Birthday? Closer to Christmas.
You get the idea.
In a way, I never left that mindset. Christmas is the ultimate culmination (and the goal) of every year. Which means the years in which we get “all the things” done and see all the people make fantastic memories. But there are some years that just don’t… swing the way we had hoped they would. Those are the years of unmet expectations.
This really hit me last week, when my daughter and I had been exposed to a really nasty virus. And while we waited to see whether or not we caught it, I could only think of one thing:
We might have to quarantine on Christmas.
I think most families have Christmases in which they get sick. I remember one year when my mom and brothers had the stomach flu, and my dad and I had to go to Christmas Eve service without them. But this year hit harder because we’re probably going to be in another state next Christmas, and we have no idea when or if we’ll ever live in Vegas again. I can tell you that I spend lots of time asking God to make my heart right. Because I was really, really angry.

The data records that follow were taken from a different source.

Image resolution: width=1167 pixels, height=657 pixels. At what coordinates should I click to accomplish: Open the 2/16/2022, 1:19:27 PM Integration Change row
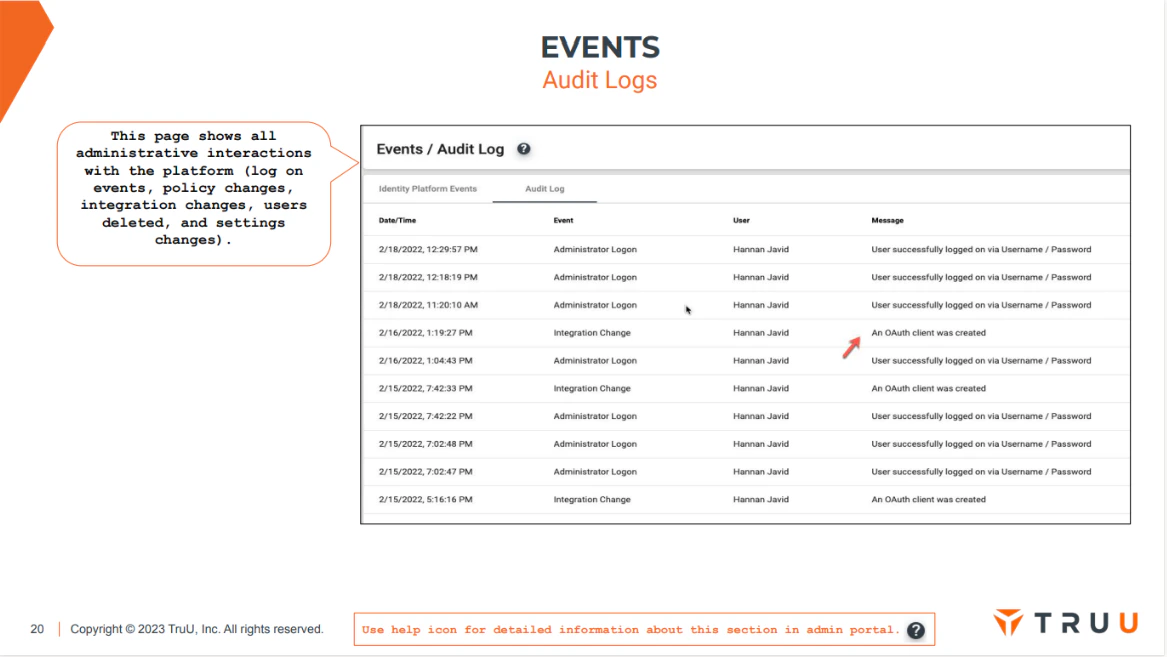pos(746,333)
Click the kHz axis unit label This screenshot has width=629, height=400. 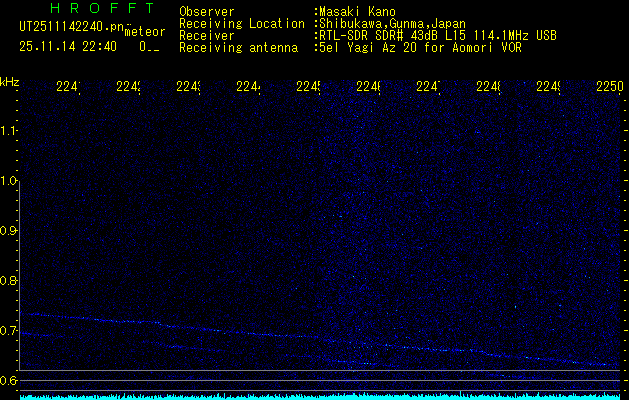tap(9, 80)
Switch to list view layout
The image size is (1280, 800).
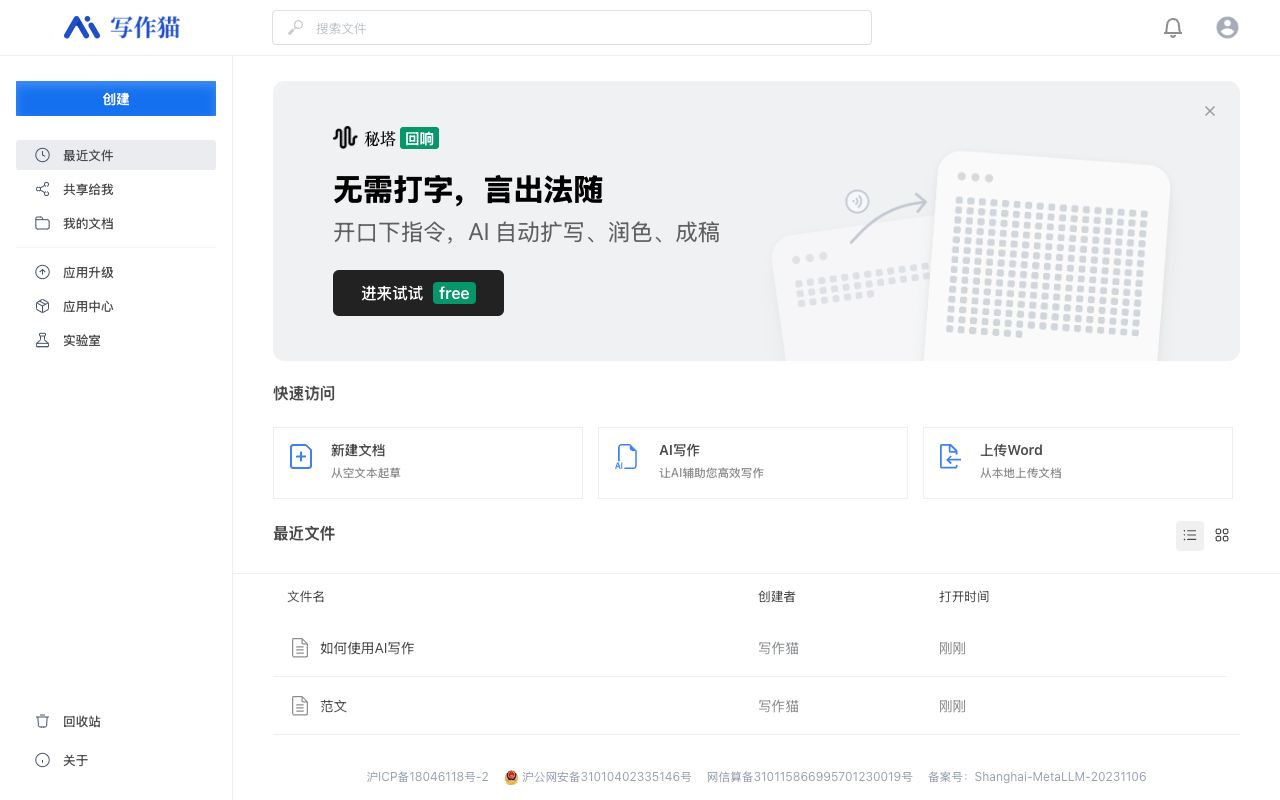1190,536
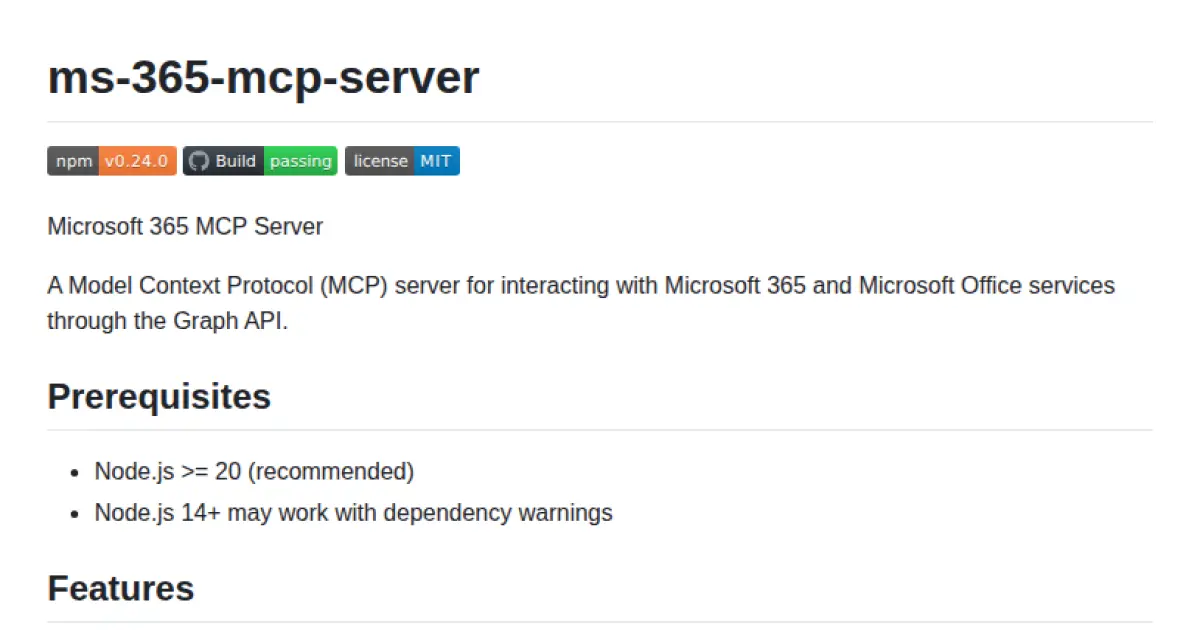This screenshot has height=630, width=1200.
Task: Click the ms-365-mcp-server page title
Action: (263, 77)
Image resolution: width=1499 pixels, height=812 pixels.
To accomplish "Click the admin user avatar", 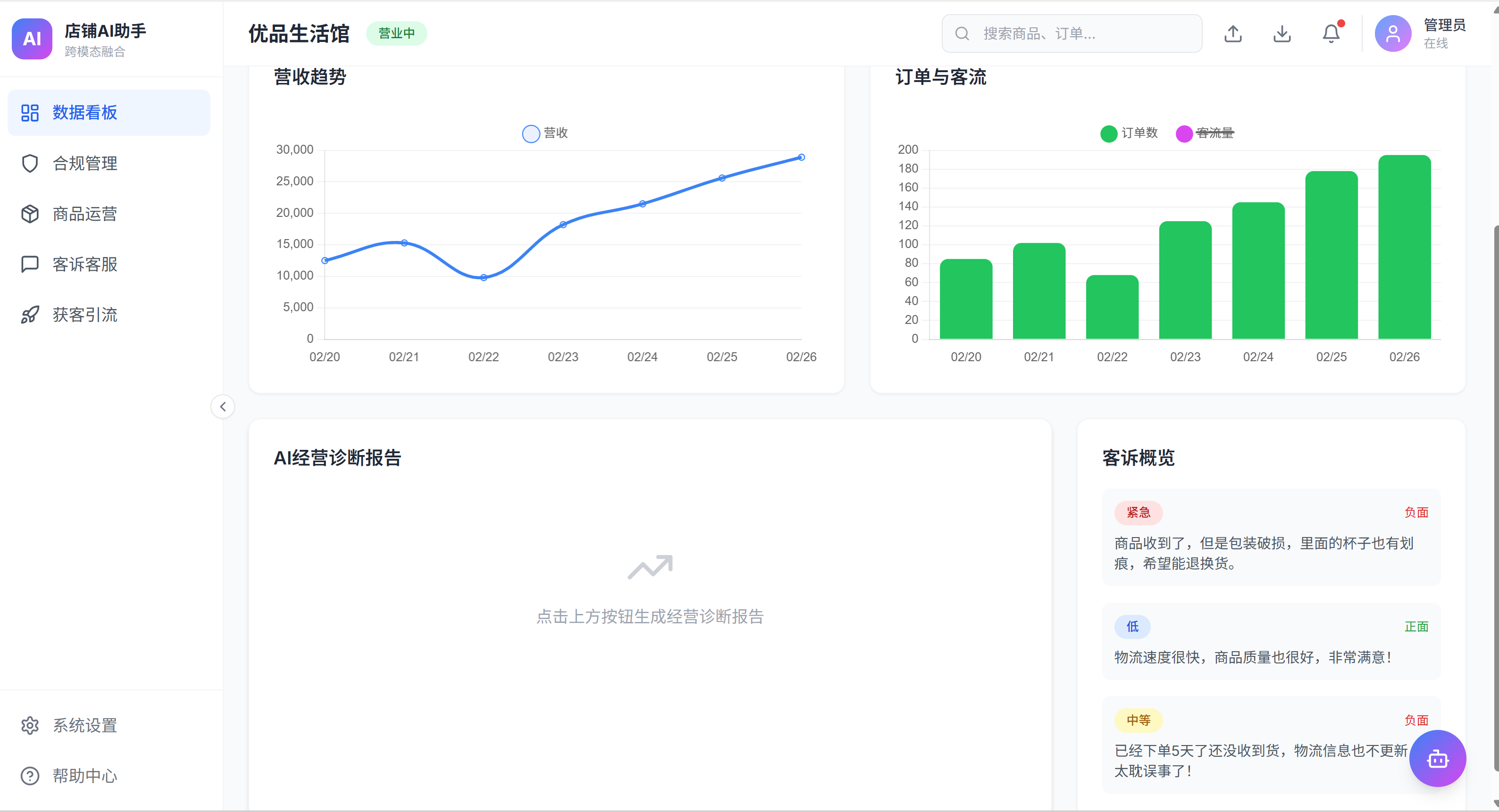I will [1392, 34].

Angry that someone would expose a huge group of people just before Christmas to this horrible virus. Angry that our family may not get to spend Christmas with the rest of our loved ones. (As it was, I had to miss multiple family gatherings in the last few weeks because we were sick then, too.) Angry that we might not even get to do our usual family Christmas morning if some of us and the others weren’t.
I’ll fully admit now that I had to pray over and over again for God to change my heart. Because He owes me nothing but has given me everything, and I knew my attitude needed a serious check. But fighting sin and striving for joy with a broken heart is one of the hardest things I think humans can do.

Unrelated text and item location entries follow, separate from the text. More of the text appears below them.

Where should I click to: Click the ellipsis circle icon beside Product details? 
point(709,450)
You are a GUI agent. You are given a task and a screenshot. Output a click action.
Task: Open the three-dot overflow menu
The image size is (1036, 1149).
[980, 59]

By God’s grace, we’re healthy today, and I am SO grateful for that. But it really got me thinking about how hard those expected seasons of joy are when our hopes and expectations aren’t met. People get sick. People die. People move. Fights break out, and drama ensues, and sometimes we suffer for trouble that isn’t even ours.
Similarly, authors often use this idea of unmet expectations in our hero’s journeys we send our characters on. Character A wants a shiny thing. Character A has a plan to get said shiny thing. Character A’s hopes are dashed. Character A must go on a journey to try to get the shiny thing.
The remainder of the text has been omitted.